YOUR ASSIGNMENT: Only the lines holding "orange" are wanted. Copy every one from the records below.

RECORDS FOR THE TASK:

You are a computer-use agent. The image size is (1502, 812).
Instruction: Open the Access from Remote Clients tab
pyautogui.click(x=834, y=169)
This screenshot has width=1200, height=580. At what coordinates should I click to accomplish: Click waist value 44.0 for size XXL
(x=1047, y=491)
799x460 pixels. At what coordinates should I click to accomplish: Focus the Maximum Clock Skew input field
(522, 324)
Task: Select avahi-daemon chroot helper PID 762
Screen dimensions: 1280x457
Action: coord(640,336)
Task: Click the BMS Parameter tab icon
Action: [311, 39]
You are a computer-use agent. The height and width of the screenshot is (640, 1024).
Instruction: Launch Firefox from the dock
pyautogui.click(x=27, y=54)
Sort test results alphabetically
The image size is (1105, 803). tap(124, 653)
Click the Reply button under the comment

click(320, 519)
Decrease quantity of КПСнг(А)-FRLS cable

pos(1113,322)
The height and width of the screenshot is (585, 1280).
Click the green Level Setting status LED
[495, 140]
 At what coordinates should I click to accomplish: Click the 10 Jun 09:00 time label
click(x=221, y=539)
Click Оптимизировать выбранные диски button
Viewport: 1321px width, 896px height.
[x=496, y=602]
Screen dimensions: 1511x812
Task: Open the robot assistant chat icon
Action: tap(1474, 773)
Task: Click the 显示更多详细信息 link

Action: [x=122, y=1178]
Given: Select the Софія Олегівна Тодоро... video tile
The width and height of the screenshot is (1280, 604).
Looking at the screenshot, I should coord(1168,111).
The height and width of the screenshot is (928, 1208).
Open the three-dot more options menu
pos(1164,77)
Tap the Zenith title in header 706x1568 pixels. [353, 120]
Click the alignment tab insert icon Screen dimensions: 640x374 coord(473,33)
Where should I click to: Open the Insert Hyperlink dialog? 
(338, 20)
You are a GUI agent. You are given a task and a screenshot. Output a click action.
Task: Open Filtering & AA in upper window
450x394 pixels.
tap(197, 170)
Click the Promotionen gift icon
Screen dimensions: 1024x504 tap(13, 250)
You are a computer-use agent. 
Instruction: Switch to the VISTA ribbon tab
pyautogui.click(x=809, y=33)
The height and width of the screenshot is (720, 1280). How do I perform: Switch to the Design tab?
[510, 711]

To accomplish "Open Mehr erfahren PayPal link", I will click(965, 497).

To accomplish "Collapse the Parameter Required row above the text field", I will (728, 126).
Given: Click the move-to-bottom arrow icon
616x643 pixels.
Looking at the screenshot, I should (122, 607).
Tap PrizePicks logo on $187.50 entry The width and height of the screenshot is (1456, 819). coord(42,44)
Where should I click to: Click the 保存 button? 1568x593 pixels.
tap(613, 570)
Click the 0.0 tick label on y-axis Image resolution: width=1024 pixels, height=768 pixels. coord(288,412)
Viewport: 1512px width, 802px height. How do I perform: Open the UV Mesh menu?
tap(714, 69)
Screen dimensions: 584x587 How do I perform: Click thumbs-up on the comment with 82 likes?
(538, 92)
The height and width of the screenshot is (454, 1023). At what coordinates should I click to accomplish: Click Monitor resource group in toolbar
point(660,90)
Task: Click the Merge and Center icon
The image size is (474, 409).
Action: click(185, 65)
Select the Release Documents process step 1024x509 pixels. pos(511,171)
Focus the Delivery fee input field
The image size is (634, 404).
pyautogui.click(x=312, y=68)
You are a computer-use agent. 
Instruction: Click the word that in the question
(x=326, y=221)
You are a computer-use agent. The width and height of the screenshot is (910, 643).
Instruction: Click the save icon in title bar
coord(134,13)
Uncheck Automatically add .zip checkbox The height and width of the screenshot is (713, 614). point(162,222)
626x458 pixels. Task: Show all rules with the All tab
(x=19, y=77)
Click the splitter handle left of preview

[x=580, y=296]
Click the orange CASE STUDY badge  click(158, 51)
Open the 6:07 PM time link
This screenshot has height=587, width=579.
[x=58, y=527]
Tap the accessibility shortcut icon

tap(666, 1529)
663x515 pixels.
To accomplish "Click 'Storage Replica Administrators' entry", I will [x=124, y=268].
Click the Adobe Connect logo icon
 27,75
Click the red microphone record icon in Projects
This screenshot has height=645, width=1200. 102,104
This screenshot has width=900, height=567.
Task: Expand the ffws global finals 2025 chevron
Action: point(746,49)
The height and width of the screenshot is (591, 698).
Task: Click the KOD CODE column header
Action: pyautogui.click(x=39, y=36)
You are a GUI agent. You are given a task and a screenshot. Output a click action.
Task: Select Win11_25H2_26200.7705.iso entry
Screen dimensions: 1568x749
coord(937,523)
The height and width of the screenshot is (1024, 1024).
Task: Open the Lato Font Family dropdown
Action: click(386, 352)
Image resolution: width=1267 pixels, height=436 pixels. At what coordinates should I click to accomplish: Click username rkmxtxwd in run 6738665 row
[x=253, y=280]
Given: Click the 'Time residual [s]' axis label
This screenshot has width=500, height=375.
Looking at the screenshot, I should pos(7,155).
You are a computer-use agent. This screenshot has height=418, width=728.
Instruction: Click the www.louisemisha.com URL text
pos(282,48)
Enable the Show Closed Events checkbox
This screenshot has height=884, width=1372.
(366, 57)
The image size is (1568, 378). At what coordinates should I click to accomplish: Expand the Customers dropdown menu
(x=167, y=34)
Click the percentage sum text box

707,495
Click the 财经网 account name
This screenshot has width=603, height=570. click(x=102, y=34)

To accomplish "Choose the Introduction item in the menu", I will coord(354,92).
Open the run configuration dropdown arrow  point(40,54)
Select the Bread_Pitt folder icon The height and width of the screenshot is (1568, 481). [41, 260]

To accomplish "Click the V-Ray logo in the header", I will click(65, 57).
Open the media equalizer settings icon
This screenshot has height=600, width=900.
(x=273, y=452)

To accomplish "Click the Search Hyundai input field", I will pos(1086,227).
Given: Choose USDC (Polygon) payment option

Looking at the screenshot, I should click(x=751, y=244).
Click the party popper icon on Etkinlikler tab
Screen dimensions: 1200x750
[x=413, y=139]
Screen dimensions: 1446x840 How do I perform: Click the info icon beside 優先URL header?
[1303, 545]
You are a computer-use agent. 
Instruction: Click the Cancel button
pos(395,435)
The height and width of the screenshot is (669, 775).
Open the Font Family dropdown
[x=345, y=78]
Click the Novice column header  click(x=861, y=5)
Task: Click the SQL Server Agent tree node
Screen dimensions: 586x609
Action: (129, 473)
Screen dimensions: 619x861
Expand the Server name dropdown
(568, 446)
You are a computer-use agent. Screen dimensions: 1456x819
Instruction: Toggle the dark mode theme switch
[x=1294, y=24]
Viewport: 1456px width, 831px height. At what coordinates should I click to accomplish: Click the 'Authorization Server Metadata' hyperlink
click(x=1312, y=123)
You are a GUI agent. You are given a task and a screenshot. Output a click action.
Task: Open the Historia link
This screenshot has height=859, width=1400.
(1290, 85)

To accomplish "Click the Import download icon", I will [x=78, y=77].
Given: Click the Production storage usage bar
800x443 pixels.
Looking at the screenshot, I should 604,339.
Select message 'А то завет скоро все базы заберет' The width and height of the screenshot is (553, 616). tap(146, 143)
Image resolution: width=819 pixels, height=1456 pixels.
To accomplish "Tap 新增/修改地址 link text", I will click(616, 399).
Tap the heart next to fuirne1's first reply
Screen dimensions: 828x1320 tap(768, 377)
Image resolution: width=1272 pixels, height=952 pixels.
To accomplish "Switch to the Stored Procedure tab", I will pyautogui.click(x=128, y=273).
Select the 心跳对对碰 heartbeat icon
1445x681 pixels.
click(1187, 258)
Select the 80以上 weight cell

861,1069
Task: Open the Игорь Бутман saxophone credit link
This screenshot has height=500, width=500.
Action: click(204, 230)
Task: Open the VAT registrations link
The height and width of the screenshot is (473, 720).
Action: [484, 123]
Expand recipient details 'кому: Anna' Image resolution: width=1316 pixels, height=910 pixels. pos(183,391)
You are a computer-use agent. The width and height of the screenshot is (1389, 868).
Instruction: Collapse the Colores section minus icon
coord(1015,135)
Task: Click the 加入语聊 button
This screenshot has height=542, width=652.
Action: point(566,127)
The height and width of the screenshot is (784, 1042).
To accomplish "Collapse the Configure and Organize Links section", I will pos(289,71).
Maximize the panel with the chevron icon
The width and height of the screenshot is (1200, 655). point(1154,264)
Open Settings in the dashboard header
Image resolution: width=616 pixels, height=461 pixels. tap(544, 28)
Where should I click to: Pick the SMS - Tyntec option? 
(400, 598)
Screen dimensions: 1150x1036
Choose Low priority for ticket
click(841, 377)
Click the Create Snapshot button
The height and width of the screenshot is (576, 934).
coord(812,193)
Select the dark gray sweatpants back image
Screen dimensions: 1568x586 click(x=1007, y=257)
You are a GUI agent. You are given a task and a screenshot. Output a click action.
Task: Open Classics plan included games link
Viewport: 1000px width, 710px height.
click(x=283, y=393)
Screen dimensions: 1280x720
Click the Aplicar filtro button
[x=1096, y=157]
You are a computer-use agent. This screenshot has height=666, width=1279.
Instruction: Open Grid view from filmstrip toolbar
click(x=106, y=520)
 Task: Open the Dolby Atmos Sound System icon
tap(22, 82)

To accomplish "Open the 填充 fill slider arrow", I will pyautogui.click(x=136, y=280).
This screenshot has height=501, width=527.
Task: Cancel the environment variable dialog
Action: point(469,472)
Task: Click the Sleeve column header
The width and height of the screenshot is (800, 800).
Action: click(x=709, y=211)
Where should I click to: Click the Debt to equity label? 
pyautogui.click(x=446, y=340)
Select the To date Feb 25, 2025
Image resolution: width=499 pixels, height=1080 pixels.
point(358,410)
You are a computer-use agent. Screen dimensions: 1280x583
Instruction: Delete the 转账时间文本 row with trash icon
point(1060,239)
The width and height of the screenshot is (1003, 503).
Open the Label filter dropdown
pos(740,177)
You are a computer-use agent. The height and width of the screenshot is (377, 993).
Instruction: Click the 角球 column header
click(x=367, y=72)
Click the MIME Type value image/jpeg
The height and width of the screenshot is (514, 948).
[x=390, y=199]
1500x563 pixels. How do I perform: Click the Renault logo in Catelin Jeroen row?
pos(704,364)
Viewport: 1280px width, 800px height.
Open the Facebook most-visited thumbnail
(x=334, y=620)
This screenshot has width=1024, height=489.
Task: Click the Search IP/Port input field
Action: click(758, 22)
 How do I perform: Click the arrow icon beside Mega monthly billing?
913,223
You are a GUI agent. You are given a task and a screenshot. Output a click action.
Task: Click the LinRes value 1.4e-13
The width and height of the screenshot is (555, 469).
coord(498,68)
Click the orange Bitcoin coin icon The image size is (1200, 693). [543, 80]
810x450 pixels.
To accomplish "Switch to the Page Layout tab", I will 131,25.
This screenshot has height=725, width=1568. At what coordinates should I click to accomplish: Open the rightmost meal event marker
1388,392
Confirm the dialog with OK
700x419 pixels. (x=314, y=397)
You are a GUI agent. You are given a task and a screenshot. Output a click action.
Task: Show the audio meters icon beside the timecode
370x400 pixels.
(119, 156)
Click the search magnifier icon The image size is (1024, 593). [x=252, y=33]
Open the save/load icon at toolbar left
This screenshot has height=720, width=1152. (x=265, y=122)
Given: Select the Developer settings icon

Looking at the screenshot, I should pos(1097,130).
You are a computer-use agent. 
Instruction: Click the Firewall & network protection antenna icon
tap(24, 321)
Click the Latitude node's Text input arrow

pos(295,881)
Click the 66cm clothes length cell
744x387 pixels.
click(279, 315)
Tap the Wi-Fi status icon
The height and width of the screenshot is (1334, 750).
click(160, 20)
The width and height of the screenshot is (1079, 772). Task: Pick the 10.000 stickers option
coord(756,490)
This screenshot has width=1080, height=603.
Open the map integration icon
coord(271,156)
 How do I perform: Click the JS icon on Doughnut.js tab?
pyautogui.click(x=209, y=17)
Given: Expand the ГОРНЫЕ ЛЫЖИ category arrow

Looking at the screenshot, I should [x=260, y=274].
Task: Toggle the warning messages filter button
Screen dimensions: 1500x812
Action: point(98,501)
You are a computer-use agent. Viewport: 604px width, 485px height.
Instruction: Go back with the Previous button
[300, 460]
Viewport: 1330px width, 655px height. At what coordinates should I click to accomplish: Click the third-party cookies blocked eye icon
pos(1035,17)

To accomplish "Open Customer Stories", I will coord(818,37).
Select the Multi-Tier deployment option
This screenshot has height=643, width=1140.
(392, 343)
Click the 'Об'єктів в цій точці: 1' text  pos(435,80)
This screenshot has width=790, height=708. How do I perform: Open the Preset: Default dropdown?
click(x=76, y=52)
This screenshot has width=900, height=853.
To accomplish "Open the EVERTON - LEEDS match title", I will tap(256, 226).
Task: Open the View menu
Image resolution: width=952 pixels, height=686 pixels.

SOLVED EXERCISE:
Click the orange CASE STUDY badge  click(158, 51)
Click the orange Bitcoin coin icon The image size is (1200, 693). [543, 80]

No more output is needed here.